- **WHAT IS NEEDED**:
Among the records that follow, find the line with "The height and width of the screenshot is (405, 560)." and the line with "Task: Click the red". Set down those lines and all lines between them exactly, without adding anything.

Saved entries:
== Segment start ==

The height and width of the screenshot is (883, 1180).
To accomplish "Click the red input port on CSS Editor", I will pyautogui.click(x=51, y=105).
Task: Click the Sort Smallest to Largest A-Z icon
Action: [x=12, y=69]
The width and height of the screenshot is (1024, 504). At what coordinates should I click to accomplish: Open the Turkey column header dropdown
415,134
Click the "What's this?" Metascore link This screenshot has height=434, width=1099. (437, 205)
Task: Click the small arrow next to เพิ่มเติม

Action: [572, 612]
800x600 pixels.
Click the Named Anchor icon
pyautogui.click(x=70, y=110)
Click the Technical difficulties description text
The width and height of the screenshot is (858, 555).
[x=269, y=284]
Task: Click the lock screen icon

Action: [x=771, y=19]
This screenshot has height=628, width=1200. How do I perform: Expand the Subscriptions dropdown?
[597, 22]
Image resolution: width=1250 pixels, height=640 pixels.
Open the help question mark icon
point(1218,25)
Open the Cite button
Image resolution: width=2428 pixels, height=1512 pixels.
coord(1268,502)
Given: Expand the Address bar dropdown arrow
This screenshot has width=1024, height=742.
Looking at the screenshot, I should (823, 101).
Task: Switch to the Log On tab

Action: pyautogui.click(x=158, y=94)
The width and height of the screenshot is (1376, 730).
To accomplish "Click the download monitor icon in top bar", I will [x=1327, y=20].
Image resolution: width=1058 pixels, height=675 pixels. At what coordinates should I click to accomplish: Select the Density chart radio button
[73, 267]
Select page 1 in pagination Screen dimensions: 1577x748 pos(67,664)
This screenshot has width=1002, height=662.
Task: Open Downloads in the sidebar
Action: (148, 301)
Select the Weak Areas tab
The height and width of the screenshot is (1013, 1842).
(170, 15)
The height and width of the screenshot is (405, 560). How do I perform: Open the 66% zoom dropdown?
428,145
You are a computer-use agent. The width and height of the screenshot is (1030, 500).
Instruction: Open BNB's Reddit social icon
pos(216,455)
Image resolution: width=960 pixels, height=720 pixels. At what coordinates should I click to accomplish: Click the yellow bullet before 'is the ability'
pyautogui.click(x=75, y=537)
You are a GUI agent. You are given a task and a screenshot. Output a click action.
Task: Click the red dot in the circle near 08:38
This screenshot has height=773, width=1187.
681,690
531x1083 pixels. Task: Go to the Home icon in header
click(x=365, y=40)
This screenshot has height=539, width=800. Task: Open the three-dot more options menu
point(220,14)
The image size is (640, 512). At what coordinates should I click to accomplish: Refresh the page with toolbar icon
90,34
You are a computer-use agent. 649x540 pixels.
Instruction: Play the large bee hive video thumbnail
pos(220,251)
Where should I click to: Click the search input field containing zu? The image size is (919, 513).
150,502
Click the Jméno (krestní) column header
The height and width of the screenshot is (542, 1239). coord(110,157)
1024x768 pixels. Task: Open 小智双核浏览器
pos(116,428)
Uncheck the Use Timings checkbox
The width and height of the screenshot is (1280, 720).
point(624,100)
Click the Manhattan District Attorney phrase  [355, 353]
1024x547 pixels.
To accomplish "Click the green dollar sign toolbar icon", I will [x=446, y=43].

== Segment end ==

- **SOLUTION TO THIS PROBLEM**:
The height and width of the screenshot is (405, 560). How do I perform: Open the 66% zoom dropdown?
428,145
You are a computer-use agent. The width and height of the screenshot is (1030, 500).
Instruction: Open BNB's Reddit social icon
pos(216,455)
Image resolution: width=960 pixels, height=720 pixels. At what coordinates should I click to accomplish: Click the yellow bullet before 'is the ability'
pyautogui.click(x=75, y=537)
You are a GUI agent. You are given a task and a screenshot. Output a click action.
Task: Click the red dot in the circle near 08:38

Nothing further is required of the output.